When he went back into the living room, Bakura was sitting on the sofa, both hands on the Ring which was now on his knees. His deck had moved to the opposite side of the table from him, making Yugi think that his friend hadn't properly noticed that it was in his hand when he went to open the door. There was a strange look on his face as if he was concentrating on something, a tension in the air and a dim glow on the Ring that had nothing to do with the lighting.

"Coffee, Bakura-kun."

"Oh, thank you." Bakura took the mug of steaming coffee and set it down on the table. He then seemed to realize for the first time exactly how openly he had been wearing the Millennium Ring, as he turned slightly red. "I'm sorry. I should have asked. But. . . I felt that you wouldn't have wanted to give it back to me. I know how dangerous it is."

Yugi shook his head in amazement. "I think I understand. There've been times when I've been separated from the Puzzle-"

"I don't think you do understand, Yugi. It certainly is strange – difficult – not having it. But when I don't have it I feel sort of free, too. No, the real reason why was something altogether different."

"Different? Different how?"

A contrite frown passed across Bakura-kun's face, and without really knowing how, Yugi knew that his friend was conversing with the Spirit in the Ring. Something that was still very strange to see.
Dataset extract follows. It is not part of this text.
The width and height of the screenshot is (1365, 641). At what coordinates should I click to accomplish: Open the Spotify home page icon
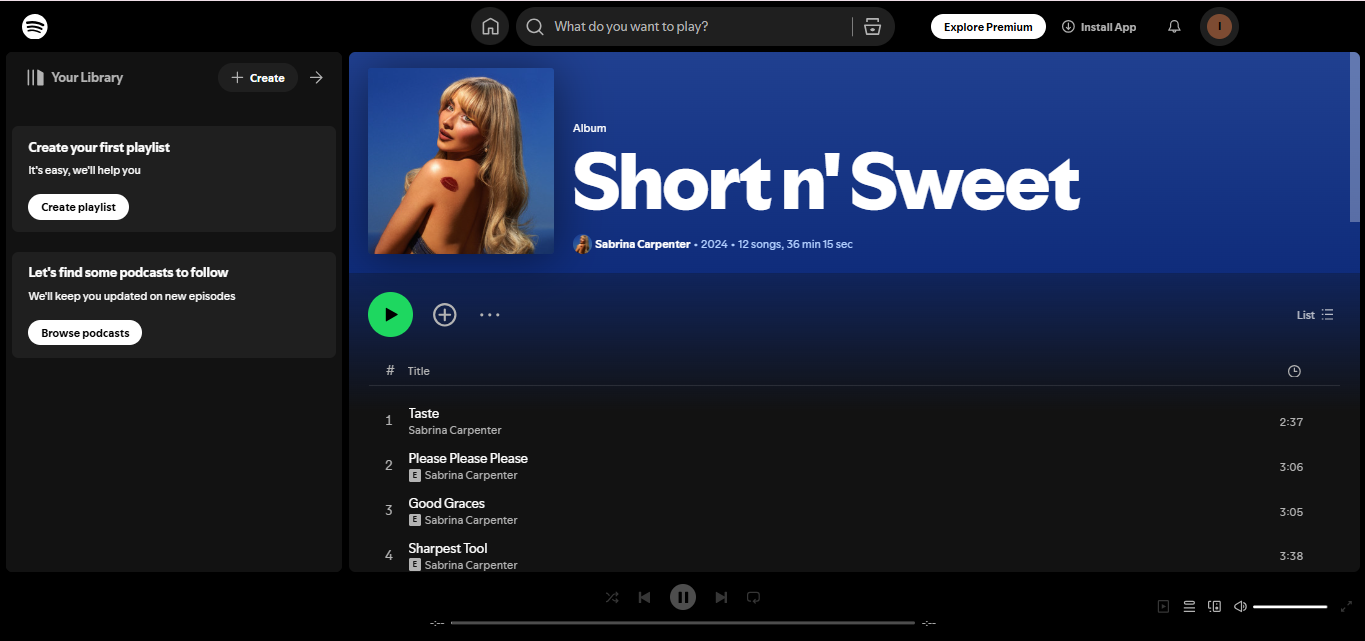point(490,26)
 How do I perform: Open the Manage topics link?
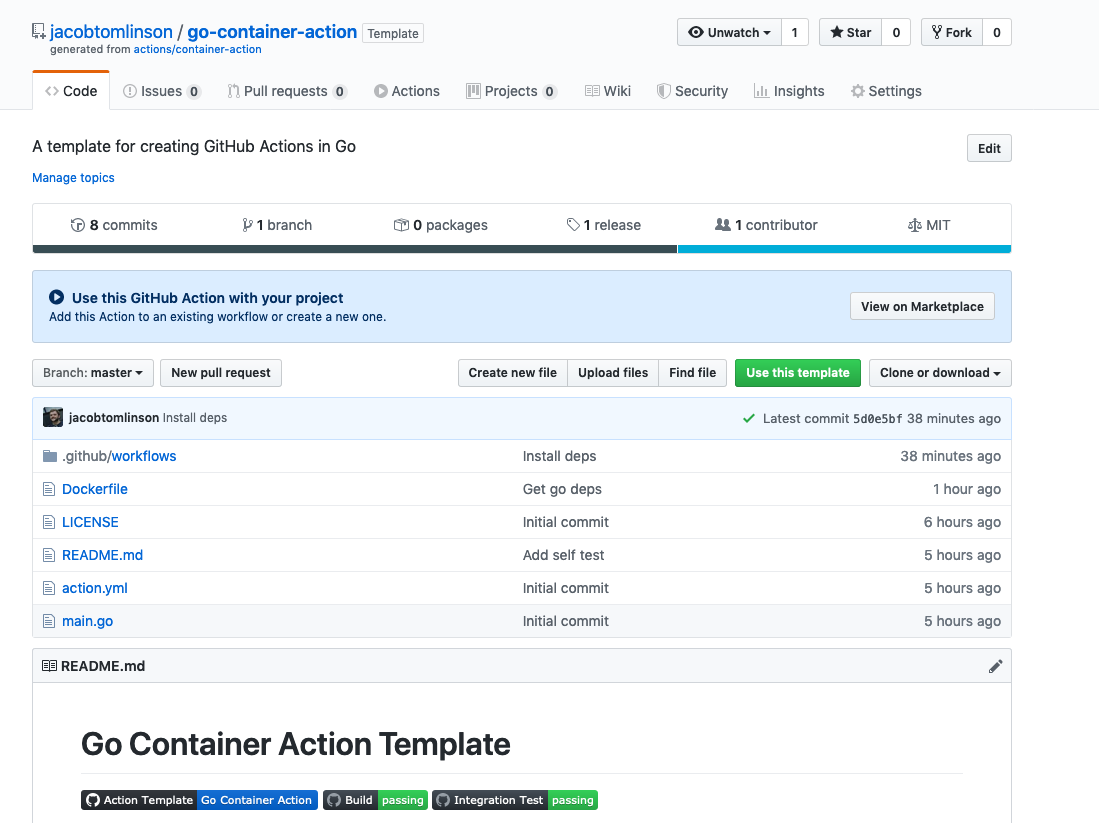[x=73, y=178]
Almost without warning, he took the Ring off of his knees and carefully put it onto the table next to his deck as if he was holding a scorpion. When he pushed the hair out of his face, Yugi saw the look of alarm that was there, felt the Pharaoh's anger, and behind that, his curiosity.

"I – I think that we should probably discuss this tomorrow, Yugi-kun," Bakura-kun said softly, just a hint of previous panic touching his voice. "Just to be safe. The terms 'fun' and 'games' don't always go too well together, you know."

"Aa. But. . ."

"Hai?"

"Nothing. Just – be careful."

Bakura cocked his head slightly to one side. "I will be." He hesitated for a moment. "You be careful too, Yugi-kun. We'll talk tomorrow."

As he walked back home, Yugi thought about what Bakura-kun had said. Something was niggling him. Something small. But, for a mind that was used to the intricacies of a certain card game as well as many others that relied on brilliant strategy, something was definitely off.

//What is it, aibou?//

This time, he wasn't surprised at the voice that came suddenly, seemingly out of thin air. He was still slightly embarrassed about that morning.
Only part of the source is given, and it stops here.